Amid the rhetoric, Justice Department prosecutors Zelinsky and Elias occasionally had to testify. Elias, of the antitrust division, told the panel that his office was pressured to seek mergers of cannabis firms, sometimes not among competitors, because Barr considers marijuana to be of a bad reputation. In addition, he recounted the political appointments at the top of the division pressuring them to investigate the California auto emissions deal with automakers after Trump tweeted negatively about “California regulators.”
Much more famous Zelinsky was a prosecutor for Russia’s special adviser Robert Mueller, who successfully convicted Trump’s consignee Stone before a Barr ally intervened to give the President’s friend a lenient sentence recommendation. Both Zelinsky and Elias opened up to retaliation for their careers by testifying, as the aftermath of the indictment showed Trump purging the administration of numerous meddling witnesses and inspectors general.
Republicans were not interested in his testimony. They tried to derail the hearing because Zelinsky testified remotely, something she explained was protecting her newborn baby from COVID-19.

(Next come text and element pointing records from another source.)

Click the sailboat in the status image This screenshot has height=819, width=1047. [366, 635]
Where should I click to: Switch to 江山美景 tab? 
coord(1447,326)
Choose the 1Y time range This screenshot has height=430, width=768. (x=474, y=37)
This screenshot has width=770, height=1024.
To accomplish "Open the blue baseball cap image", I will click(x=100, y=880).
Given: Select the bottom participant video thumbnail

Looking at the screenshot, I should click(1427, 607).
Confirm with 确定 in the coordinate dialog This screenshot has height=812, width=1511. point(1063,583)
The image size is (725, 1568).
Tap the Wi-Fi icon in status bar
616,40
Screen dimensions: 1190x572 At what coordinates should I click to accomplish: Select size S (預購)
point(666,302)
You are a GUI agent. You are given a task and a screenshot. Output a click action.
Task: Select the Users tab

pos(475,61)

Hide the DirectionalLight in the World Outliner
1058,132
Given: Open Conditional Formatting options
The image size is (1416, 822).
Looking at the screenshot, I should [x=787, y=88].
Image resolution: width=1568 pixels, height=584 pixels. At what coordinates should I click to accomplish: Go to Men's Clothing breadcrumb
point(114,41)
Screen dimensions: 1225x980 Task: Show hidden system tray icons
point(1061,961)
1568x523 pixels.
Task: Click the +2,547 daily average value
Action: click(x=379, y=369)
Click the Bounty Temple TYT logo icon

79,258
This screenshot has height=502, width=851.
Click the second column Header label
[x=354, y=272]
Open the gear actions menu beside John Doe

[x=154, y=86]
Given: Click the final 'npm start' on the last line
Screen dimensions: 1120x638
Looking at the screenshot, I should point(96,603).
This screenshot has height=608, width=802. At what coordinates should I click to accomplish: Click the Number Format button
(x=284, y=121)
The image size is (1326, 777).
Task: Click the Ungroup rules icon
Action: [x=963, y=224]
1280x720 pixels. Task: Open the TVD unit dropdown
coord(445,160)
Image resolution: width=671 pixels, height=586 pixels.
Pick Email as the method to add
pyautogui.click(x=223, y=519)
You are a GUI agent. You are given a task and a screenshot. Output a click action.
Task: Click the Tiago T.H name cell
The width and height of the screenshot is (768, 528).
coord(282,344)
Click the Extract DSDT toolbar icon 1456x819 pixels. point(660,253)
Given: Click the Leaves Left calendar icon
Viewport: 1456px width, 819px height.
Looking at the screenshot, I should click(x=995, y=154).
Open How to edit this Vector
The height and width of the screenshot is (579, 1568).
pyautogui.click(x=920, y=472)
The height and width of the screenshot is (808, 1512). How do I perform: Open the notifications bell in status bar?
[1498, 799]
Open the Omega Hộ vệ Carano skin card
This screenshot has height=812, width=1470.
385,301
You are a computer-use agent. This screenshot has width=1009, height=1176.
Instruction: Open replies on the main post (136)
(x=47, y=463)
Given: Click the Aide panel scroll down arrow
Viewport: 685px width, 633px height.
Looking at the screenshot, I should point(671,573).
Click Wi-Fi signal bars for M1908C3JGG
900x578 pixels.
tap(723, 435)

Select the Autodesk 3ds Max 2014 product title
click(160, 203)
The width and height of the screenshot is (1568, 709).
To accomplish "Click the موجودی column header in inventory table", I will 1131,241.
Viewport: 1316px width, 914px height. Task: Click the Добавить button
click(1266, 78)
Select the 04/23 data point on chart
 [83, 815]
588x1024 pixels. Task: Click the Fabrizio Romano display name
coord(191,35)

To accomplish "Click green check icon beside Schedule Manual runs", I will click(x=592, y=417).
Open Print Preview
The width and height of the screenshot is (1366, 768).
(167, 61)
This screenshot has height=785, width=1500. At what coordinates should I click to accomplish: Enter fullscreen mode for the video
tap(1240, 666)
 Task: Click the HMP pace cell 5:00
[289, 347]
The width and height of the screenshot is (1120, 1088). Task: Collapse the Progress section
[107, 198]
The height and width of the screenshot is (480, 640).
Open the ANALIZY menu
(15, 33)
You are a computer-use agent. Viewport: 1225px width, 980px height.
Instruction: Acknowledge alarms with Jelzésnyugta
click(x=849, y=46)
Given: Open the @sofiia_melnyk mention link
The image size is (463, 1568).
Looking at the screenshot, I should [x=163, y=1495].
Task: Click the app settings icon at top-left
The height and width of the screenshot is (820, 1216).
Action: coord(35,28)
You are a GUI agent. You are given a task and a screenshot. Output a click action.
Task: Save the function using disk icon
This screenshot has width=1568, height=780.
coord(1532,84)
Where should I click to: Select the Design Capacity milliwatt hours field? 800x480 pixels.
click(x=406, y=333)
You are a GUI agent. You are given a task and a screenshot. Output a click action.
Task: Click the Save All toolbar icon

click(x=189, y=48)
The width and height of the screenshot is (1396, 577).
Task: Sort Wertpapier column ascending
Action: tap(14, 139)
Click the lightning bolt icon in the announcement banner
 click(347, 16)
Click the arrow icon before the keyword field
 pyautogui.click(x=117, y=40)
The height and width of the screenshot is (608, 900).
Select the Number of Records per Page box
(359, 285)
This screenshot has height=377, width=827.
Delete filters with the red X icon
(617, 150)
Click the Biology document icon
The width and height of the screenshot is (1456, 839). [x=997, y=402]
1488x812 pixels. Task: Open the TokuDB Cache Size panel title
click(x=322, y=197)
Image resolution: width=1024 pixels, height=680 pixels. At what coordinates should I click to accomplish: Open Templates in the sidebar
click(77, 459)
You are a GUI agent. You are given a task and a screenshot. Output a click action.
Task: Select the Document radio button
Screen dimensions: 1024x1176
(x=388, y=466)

Later, they thought that having one of Mueller’s “merry bands of Never Trumpers”, in the phrase of Pennsylvania Republican Guy Reschenthaler, was a good opportunity to go after Russiagate. Instead, Zelinsky rejected the questions, alleging that the Justice Department had restricted him from testifying about anything about Mueller beyond his 2019 findings. Jordan repeated a impeachment tactic saying that, because Zelinsky had not spoken to Barr. He had no basis to say that there was something political about the Justice Department that nullified his team of career prosecutors to be easy on Stone. (Florida Rep. Matt Gaetz even went so far as to predict, “Roger Stone will be forgiven.”) Elias portrayed him as a Democratic pirate for being detailed to the Obama White House and seeking an assignment in early 2019 for House Democrats, who They claimed was enthusiasm for accusing Trump.
Donald Ayer, who preceded Barr as deputy attorney general in the George HW Bush administration, had no inside knowledge of Barr’s attorney general. Instead, Ayer urged the committee to “be wary of everything it says,” from its actions to quell protests against white supremacy to “Obamagate nonsense being thrown out by the president” and washed up in the investigation. by John Durham on the origins of Russiagate. With Barr publicly describing Durham’s ongoing investigation, to the point that the attorney general hints at prosecutions to come, “no one is in a position to say he is wrong, but he is wrong,” Ayer said.
“Frankly,” Ayer continued, “my concern is that it will do so more and more in the coming weeks and months as we get closer to the election.. ” With Republicans lined up behind Barr and Democrats confused about what they will do, Yesterday’s concerns are unlikely to subside.